§ Supplied text
::::::
Does Design Thinking Deliver?

INTRODUCTION TO SYSTEMS DESIGN THINKING

The goal of business is pretty simple, right? Provide a product or service that people want so you can make money and stay in business.. For years companies have turned to various tools and methods to crank out new and exciting solutions. One of which has become highly trusted - design thinking. Design thinking has a pretty impressive track record, no one is denying that. However, as products and services gain in complexity seemingly by the minute, design thinking is showing vulnerability in its ability to generate holistic and scalable solutions. Enter Systems Design Thinking. It’s the evolution of design thinking to include systems engineering methods to ensure new ideas consider all perspectives involved and that the idea can successfully scale. Systems design thinking is your new superpower.

In our experience, “traditional” design thinking can fall apart when it’s time to transition the project from its fast-paced, high-energy phase into the devil’s-in-the-details phase of engineering and development. This can leave great ideas gathering dust on the shelf. Initiatives such as Design Thinking 2.0 acknowledge design thinking projects can struggle to scale and suggest introducing systems thinking / design as a replacement to design thinking. We agree in adding systems-focused methods, but not entirely scrapping design thinking.
::::::
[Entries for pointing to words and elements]

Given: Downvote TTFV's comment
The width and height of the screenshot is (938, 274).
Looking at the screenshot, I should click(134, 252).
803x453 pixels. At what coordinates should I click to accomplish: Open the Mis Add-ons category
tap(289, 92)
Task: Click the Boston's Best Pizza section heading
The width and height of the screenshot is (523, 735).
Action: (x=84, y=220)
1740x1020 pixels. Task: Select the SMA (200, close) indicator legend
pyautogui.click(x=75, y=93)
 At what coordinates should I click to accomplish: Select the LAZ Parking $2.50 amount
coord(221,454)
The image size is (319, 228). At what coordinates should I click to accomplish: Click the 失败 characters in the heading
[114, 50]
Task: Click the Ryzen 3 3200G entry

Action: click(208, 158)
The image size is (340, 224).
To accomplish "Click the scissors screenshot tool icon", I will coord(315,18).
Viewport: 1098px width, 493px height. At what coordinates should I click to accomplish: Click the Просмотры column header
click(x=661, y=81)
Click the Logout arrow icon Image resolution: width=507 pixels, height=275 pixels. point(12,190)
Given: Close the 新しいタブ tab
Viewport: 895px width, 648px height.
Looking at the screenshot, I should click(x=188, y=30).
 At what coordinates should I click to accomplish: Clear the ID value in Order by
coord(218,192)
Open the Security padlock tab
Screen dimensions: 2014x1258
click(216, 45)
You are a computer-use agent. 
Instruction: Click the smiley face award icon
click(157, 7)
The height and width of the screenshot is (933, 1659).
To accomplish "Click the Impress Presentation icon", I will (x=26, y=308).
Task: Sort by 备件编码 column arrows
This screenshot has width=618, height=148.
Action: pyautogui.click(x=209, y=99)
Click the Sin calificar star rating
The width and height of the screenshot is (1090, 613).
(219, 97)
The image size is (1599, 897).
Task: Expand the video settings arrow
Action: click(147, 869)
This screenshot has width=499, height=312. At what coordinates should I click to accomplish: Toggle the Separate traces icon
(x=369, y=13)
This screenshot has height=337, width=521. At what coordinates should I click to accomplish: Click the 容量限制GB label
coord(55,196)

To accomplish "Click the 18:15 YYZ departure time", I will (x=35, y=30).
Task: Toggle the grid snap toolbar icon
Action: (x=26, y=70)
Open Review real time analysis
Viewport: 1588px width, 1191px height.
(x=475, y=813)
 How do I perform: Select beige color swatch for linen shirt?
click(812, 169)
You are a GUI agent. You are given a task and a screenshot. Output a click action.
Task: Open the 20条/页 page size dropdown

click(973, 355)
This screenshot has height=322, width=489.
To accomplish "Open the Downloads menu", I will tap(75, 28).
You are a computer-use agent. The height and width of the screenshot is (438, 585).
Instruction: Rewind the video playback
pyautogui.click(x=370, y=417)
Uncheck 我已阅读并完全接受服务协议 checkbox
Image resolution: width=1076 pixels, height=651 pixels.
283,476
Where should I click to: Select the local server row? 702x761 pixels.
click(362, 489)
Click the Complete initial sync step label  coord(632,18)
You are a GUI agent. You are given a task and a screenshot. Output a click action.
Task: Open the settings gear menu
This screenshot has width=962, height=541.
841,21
::::::
§ Goals
A - Output the stretch of the design thinking article from "Does Design Thinking" through "your new superpower.", copied word for word.
B - Return the stretch of the entries from their first line through the line that contains "coord(221,454)", unchanged and including both ends.

§ Solutions in order
A -
Does Design Thinking Deliver?

INTRODUCTION TO SYSTEMS DESIGN THINKING

The goal of business is pretty simple, right? Provide a product or service that people want so you can make money and stay in business.. For years companies have turned to various tools and methods to crank out new and exciting solutions. One of which has become highly trusted - design thinking. Design thinking has a pretty impressive track record, no one is denying that. However, as products and services gain in complexity seemingly by the minute, design thinking is showing vulnerability in its ability to generate holistic and scalable solutions. Enter Systems Design Thinking. It’s the evolution of design thinking to include systems engineering methods to ensure new ideas consider all perspectives involved and that the idea can successfully scale. Systems design thinking is your new superpower.

B -
Given: Downvote TTFV's comment
The width and height of the screenshot is (938, 274).
Looking at the screenshot, I should click(134, 252).
803x453 pixels. At what coordinates should I click to accomplish: Open the Mis Add-ons category
tap(289, 92)
Task: Click the Boston's Best Pizza section heading
The width and height of the screenshot is (523, 735).
Action: (x=84, y=220)
1740x1020 pixels. Task: Select the SMA (200, close) indicator legend
pyautogui.click(x=75, y=93)
 At what coordinates should I click to accomplish: Select the LAZ Parking $2.50 amount
coord(221,454)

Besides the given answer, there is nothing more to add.